A Mercedes-Benz oficializou a convocação de mais de 144 mil veículos de passeio e utilitários esportivos devido a uma falha crítica de software que faz com que o painel de instrumentos digital apague por completo sem aviso prévio, estabelecendo um severo risco de segurança viária ao privar os motoristas de informações vitais de condução em tempo real.

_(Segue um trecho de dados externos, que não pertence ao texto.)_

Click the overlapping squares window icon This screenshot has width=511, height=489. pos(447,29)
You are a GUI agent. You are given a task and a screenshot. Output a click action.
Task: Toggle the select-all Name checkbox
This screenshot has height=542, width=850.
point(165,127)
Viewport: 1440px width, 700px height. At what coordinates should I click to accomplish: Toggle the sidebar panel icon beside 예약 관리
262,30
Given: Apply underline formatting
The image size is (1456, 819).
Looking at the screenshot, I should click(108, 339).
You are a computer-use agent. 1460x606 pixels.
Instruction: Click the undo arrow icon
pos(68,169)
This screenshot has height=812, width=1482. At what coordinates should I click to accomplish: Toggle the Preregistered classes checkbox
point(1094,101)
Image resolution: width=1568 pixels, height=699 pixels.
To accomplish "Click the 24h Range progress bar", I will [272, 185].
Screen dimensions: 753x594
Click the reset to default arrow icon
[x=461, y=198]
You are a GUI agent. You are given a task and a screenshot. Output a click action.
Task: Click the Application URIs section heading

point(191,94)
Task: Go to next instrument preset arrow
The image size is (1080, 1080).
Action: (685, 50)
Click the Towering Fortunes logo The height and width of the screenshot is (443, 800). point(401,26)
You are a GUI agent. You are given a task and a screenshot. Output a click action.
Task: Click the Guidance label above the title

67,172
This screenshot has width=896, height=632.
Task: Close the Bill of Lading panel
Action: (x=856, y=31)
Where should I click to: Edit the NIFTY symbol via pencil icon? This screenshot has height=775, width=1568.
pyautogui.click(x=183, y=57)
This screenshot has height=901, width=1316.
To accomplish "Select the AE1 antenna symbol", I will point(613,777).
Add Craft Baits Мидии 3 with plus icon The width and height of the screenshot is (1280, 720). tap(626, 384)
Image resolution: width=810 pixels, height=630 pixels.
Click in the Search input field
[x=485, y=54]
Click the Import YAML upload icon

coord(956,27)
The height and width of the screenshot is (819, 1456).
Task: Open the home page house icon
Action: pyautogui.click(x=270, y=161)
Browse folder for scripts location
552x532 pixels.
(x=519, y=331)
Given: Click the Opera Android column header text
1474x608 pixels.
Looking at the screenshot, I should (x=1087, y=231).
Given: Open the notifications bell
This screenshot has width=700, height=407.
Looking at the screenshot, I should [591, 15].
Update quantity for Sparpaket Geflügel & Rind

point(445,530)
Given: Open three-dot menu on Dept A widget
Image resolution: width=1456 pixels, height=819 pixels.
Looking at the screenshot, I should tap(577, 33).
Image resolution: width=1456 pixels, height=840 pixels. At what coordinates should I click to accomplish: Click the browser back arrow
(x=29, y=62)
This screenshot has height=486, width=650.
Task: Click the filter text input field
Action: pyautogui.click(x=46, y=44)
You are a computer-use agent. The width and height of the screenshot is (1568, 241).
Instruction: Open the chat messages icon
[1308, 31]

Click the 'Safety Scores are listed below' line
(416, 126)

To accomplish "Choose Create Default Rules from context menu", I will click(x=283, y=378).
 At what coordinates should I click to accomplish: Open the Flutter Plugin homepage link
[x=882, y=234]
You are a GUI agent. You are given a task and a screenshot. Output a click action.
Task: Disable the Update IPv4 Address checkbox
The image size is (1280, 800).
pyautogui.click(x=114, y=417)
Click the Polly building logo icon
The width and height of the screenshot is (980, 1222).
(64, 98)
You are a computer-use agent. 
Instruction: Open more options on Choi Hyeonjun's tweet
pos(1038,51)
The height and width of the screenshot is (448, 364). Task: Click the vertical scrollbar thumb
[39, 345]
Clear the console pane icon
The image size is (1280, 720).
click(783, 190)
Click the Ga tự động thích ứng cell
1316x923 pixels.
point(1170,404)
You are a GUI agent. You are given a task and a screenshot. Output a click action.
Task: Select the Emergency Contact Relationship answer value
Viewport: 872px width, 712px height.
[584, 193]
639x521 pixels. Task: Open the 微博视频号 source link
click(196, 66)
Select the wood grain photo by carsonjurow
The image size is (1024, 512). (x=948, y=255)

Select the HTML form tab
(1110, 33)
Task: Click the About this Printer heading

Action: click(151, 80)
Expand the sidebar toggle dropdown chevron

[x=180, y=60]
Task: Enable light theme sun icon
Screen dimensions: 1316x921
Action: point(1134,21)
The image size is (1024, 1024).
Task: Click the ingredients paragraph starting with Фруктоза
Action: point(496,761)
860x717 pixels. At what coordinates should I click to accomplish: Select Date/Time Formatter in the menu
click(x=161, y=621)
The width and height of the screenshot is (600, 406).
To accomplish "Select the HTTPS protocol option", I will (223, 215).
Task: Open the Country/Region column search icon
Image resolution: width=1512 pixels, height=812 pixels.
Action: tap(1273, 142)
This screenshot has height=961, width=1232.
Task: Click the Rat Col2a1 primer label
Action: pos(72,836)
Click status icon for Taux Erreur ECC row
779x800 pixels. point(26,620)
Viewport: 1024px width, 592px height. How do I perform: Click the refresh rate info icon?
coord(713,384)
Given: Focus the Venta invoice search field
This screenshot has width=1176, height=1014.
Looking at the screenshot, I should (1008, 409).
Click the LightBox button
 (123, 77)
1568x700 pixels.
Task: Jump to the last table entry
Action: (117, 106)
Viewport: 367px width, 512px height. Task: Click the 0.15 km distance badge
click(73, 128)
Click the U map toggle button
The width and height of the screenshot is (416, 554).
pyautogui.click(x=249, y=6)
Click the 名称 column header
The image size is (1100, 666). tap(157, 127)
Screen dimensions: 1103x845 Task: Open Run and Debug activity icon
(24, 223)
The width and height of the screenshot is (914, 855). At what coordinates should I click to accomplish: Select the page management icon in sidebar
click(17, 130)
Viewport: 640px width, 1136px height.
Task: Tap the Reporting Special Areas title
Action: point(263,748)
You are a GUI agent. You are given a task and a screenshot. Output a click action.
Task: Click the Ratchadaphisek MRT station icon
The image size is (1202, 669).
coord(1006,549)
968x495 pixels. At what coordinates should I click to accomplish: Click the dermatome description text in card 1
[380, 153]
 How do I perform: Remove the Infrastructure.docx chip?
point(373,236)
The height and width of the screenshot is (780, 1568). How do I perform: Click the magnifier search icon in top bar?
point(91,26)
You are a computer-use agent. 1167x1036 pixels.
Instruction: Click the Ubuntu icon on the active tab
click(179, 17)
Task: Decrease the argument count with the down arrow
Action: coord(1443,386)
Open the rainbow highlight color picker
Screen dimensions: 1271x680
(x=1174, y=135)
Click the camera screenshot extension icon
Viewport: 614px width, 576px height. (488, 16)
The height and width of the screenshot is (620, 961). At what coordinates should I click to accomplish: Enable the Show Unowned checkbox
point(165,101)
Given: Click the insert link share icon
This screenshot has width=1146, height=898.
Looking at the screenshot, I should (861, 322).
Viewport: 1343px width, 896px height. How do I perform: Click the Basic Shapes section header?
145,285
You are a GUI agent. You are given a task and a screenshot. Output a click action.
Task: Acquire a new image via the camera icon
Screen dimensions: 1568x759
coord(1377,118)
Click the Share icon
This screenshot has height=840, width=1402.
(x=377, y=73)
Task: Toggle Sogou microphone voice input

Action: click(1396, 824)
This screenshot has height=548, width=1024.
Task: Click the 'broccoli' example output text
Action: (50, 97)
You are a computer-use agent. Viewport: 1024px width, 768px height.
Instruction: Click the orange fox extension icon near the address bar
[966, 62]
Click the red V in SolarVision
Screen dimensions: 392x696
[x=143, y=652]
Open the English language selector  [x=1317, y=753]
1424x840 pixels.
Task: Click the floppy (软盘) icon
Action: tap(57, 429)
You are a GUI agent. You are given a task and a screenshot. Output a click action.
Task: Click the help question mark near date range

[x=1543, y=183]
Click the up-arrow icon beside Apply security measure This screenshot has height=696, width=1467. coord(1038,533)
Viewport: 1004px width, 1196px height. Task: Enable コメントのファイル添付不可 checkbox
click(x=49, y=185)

A engenharia eletrônica da fabricante alemã deparou-se com uma limitação técnica em suas telas integradas. Segundo o comunicado oficial de recall emitido pela NHTSA, o sistema foi calibrado para reiniciar de forma automática em condições específicas para aprimorar a performance geral. Contudo, esse processo provoca uma interrupção temporária na exibição das imagens, deixando o habitáculo sem dados dinâmicos durante a reinicialização.
No uso real e cotidiano, o impacto prático da pane foi relatado por proprietários em fóruns de discussão automotiva, que indicam que as telas podem demorar alguns minutos para restabelecer as funções. Essa demora implica que o motorista pode trafegar por cinco ou sei quilômetros em rodovias a velocidades de até 96 km/h sem qualquer noção da velocidade real do veículo ou de alertas mecânicos.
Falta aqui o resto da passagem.